Algo parecido recuerda Cintia. Ante la pregunta sobre sus amores, ella dice que conoció su historia con L. y también con “un pibito de Bariloche” que trabajaba con Samu en el Cerro, como le llaman al trabajo en las oficinas del Cerro Catedral, donde él alquilaba tiempos compartidos.
—Él era muy directo. Si le gustaba un policía, no hubiera tenido problema en tener esa historia. De la misma manera, él no se iba a dejar avasallar. Si lo trataron mal, seguro iba a plantarse, pero siempre con respeto.
En la concentración previa a la marcha, Gisel, una amiga que vive en Icho Cruz y lo conoció hace 17 años, dijo que, si tuviera que definirlo, diría que Samu era “simplemente una campanita que alegraba todo”.

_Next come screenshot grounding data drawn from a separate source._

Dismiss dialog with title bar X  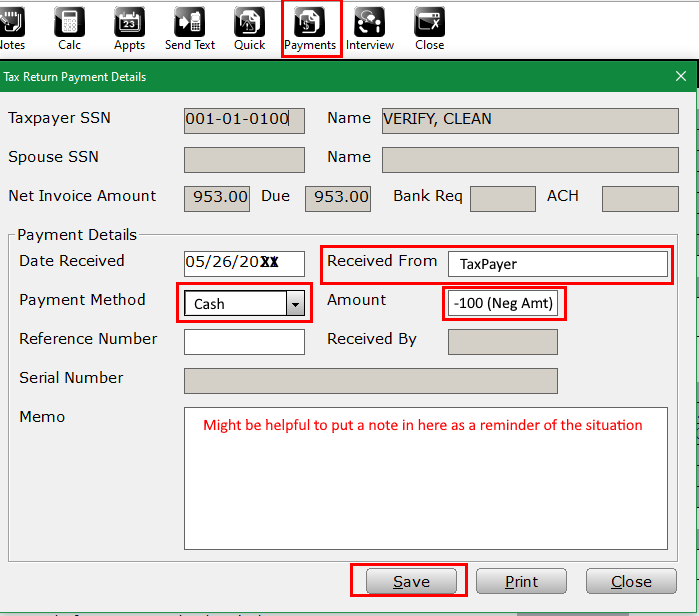tap(681, 76)
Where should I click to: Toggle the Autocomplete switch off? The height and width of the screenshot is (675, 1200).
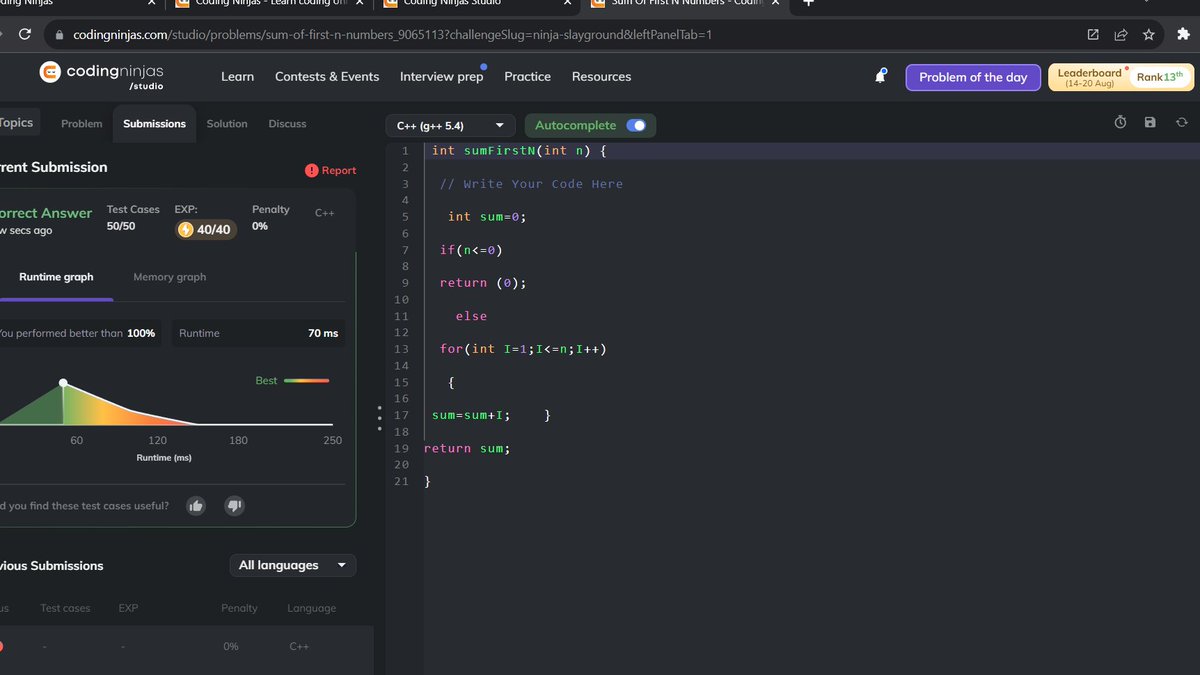(x=636, y=125)
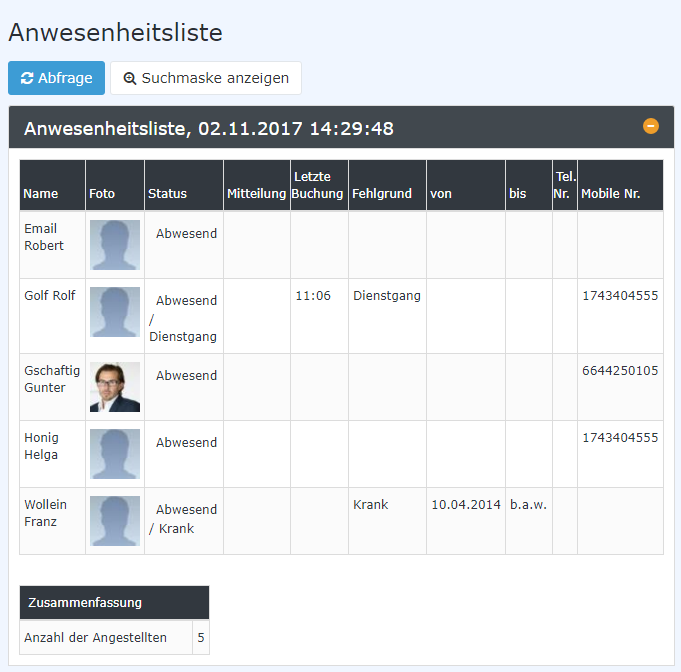Click the Letzte Buchung column header
This screenshot has width=681, height=672.
click(x=318, y=185)
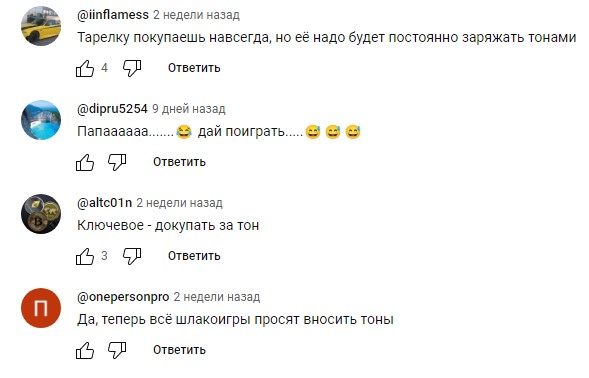This screenshot has width=589, height=378.
Task: Click the yellow car avatar of @iinflamess
Action: tap(41, 26)
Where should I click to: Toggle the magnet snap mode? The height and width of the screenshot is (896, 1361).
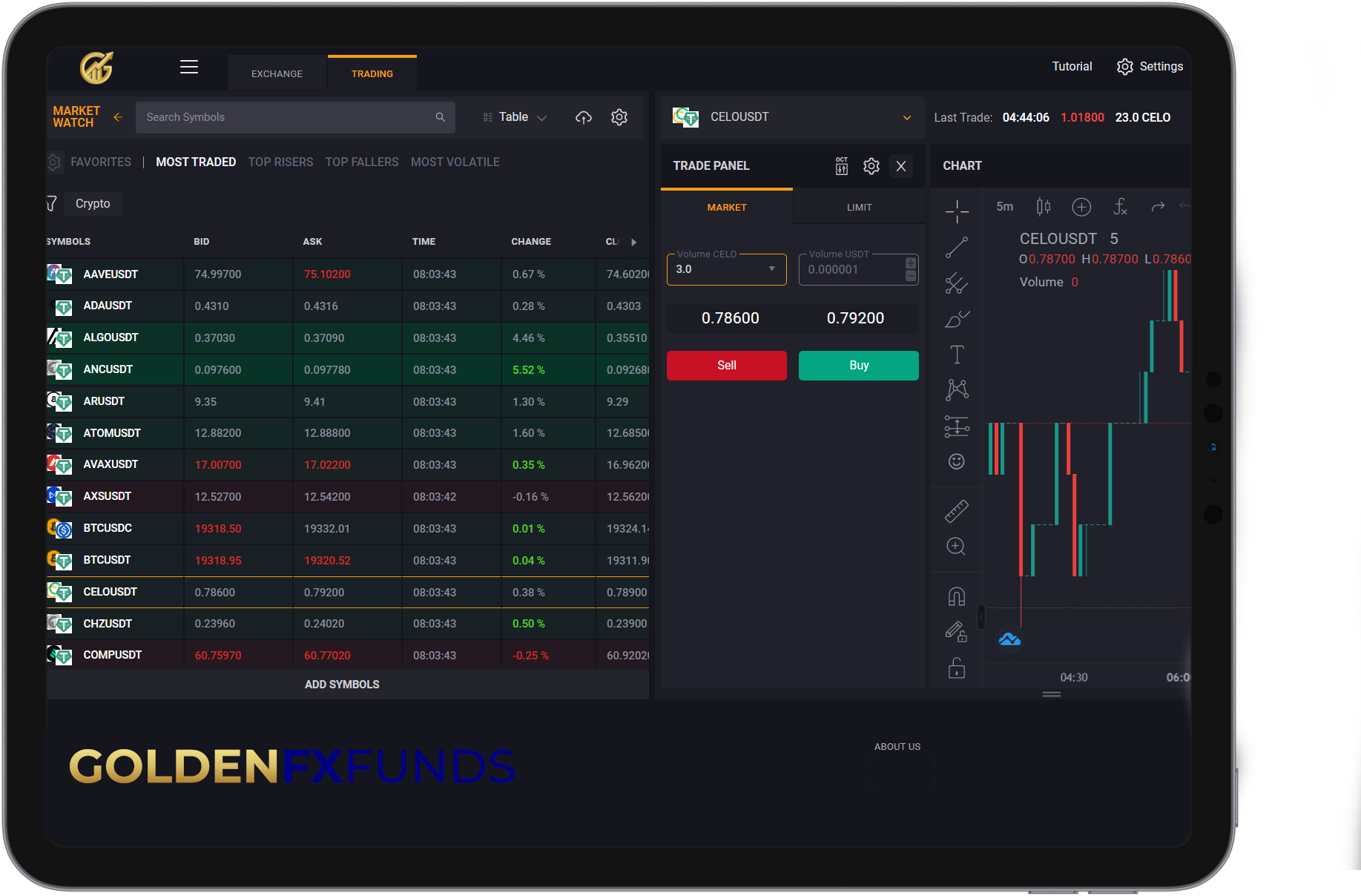(957, 596)
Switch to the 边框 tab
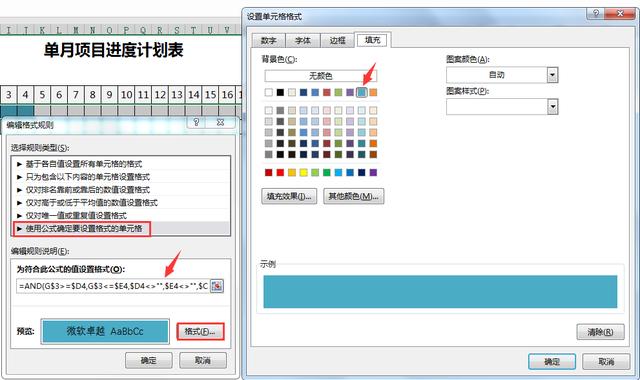This screenshot has height=380, width=640. tap(337, 40)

Otra de las presentes dijo que lo conoció un día, viajando sola con su beba pequeña, cuando el auto se le quedó en una subida cerca de Síquiman. Todos empezaron a tocarle bocina e insultarla, hasta que un desconocido detuvo su moto y empezó a hacer señas para que pasaran, mientras les gritaba por su falta de atención. Era Samuel: la esperó hasta que logró solucionar el problema y luego la acompañó hasta su casa.
La Colo de Bariloche tiene una explicación a la incertidumbre sobre sus amores:
—Que no te llame la atención el hecho de que te cueste conocer sobre eso. No sólo era reservado, él estaba muy abocado a trabajar y se la pasaba ayudando gente. Quizás tenía romances. Pero él laburaba mucho y todo el tiempo.
Al finalizar nuestra charla, desde la chocolatería que tiene en Bariloche, la Colo cuenta que en 2017 le contó a Samu que estaba embarazada y que él se emocionó tanto que lloró durante varios minutos.
—Samu era alguien así —dice, y se calla pensándolo, evocándolo—, sencillamente alguien de corazón muy grande.
A un mes del homicidio y en el marco de los reclamos de Justicia, el lunes pasado se realizó una mateada en el lugar donde mataron a Samuel. Allí la familia comenzó a aceptar la idea de que su muerte podía estar vinculada a su orientación sexual; algo que, lejos de esconderse, debe ponerse en discusión.
En su libro Matar a un Ruiseñor, la escritora Harper Lee dice que esos pajarillos “no se dedican a otra cosa que no sea a cantar para alegrarnos. No devoran los frutos de los huertos, no anidan en los arcones del maíz, no hacen nada más que derramar el corazón, cantando para nuestro deleite. Por eso es pecado matar un ruiseñor”.
En la noche de su muerte, Samu no fue para sus asesinos el niño o el joven o el amigo que marcó la vida de tantos fuera y dentro de Síquiman. Esa noche, los policías sólo vieron en él a un puto de mierda al que aplastaron e hicieron comer tierra hasta morir. Y eso, además de un pecado, es un crimen de odio cometido por agentes del Estado.